ご教歌 さきのよの果報はうけぬ今生の 修福は後の手まはしにして
大 意 コツコツと、功徳をつむ毎日を送ること。それが、いまと未来にむけて、ご利益をいただくもと。運命に左右されず、淡々と進むこと。
いま、嬉しいことがある。あるいは悲しいことがある。人生の中で喜怒哀楽はつきものです。そしてそれら、自分の身におこる出来事すべては、過去世において、自分自身がまいてきた種による結果だと教わります。「よいことをしたから、その報いをうけた。」「わるいことをしたから、バチが当たった。」など、一つのアクションだけでなく、無数の行いが重なって、先々の運命がつくられていくようです。
いま、幸せですか?それは、過去によい行いを積み重ねてきた結果です。しかし、「なんで、こんな苦しい思いをしなければならないんだろう。」というご縁も、決して少なくありません。そんなとき、過去世のご因縁だから仕方がないで済ますことはできません。なんとか解決の糸口をみつけようとすることでしょう。
そんな時、どうぞ、みみを澄ませて聞いてください。
「お寺にお参りして、お題目をお唱えする。」すると、「自分にそなわった、マイナスのご縁」=罪障(ざい・しょう)というものが消えていくと教わります。罪障が消えると、ご縁がひらけます。今日から先の生活で、いままでだったらこんなスムーズに行かなかったのに?ということがスムーズにいくようになり、こんなに苦しかったのにということが、苦しみから解放されたり、いままで憎しみ合ってたのが、いたわり合う関係にかわったり、不思議なご縁が訪れるというのです。

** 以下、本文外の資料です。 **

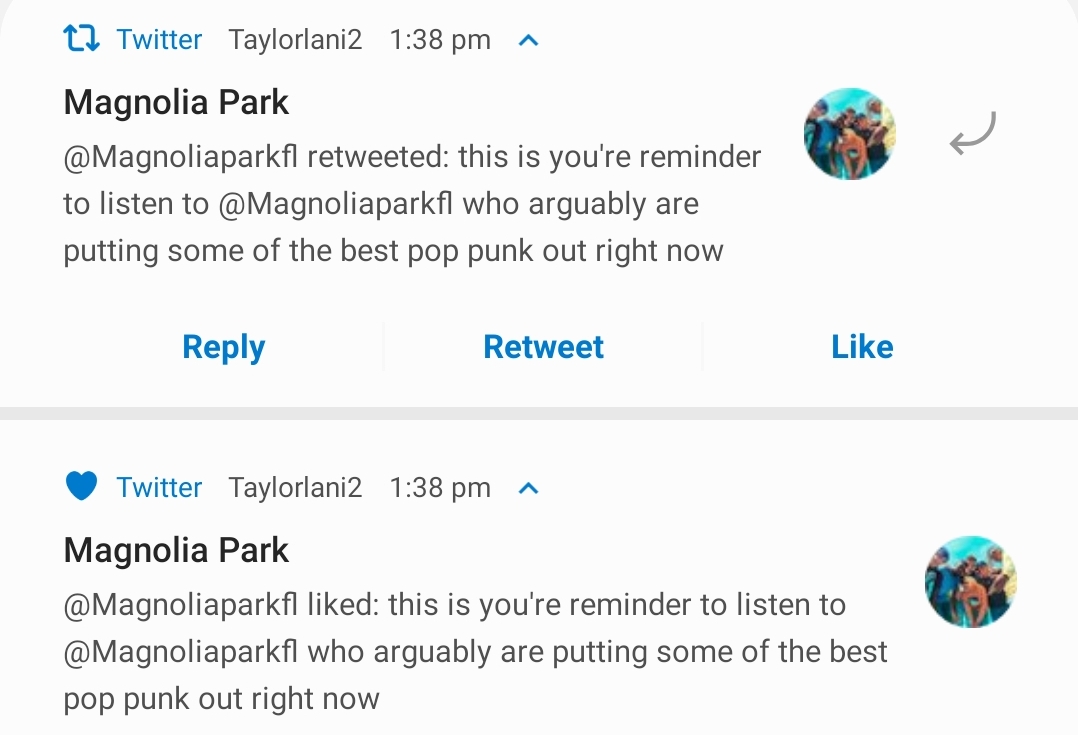Select the Taylorlani2 account name in the liked notification

point(295,487)
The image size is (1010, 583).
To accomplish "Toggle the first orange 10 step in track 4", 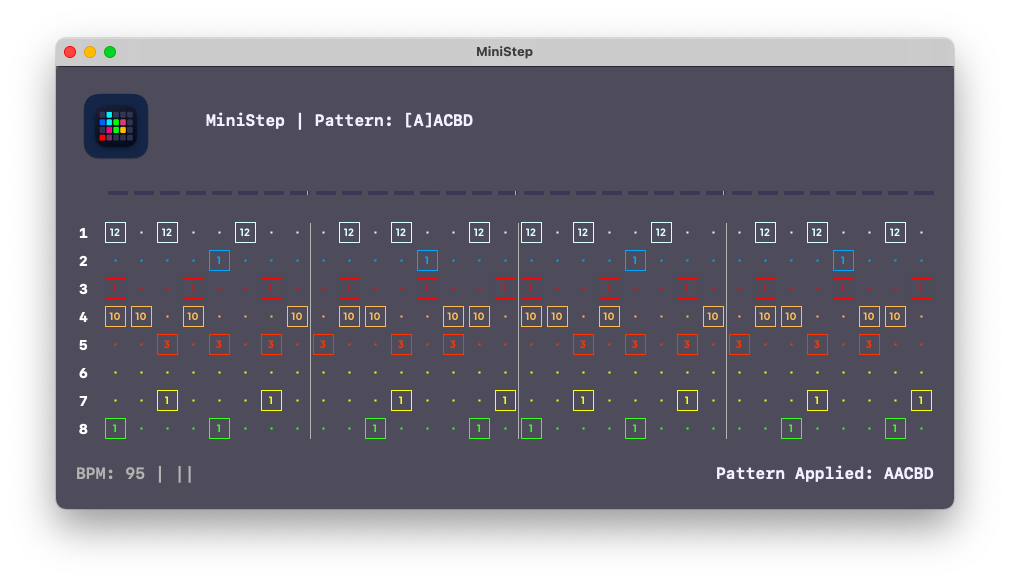I will (115, 317).
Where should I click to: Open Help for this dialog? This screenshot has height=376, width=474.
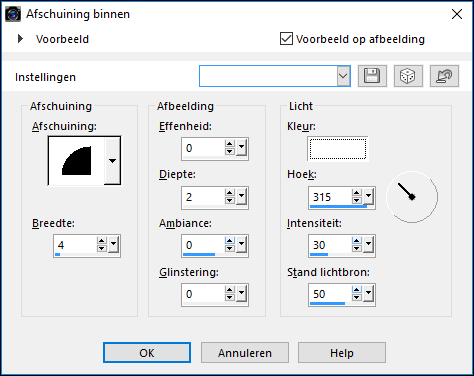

ご信心には、そういう、ありがたい効果がある。だから、お参りをしてみよう。きっといいことがあります。そして、このご教歌では、いままでの運命をどうこう云うのではなく、いま、毎日を、コツコツと功徳を積むことが大事である。そうすることによって、未来に道が開けるとお示しです。よい時でもご信心をわすれず、大変な時でもご信心を忘れずに歩んで行くこと。つらい人などは、くよくよせず、ご信心を軸にして、いまをしっかり歩んでいくことが大切なんだとお諭しいただくのです。
ご指南
ご利益を蒙るに顕冥の二つあり、かげより守り給ふを冥の御利益と申す。其冥とは、やどがえした後に火事になり、賊のさりたる後に其山道を通り、舟にのりたしと思へど、のりおくれて滞留して、延日を心になげけども、其日出でたる舟は、われて、のりおくれたるが仕合せとなり、病ありし故に宿善の薫じて、此大法にあひ、未来永き悪道におつるをのがるるなど、これをふしぎの御守り冥益とは申すなり。
顕益といふは、あらわれていかにも御利益と思ひしらるるを顕益といふ。それは願のままに忽ち成就することなり。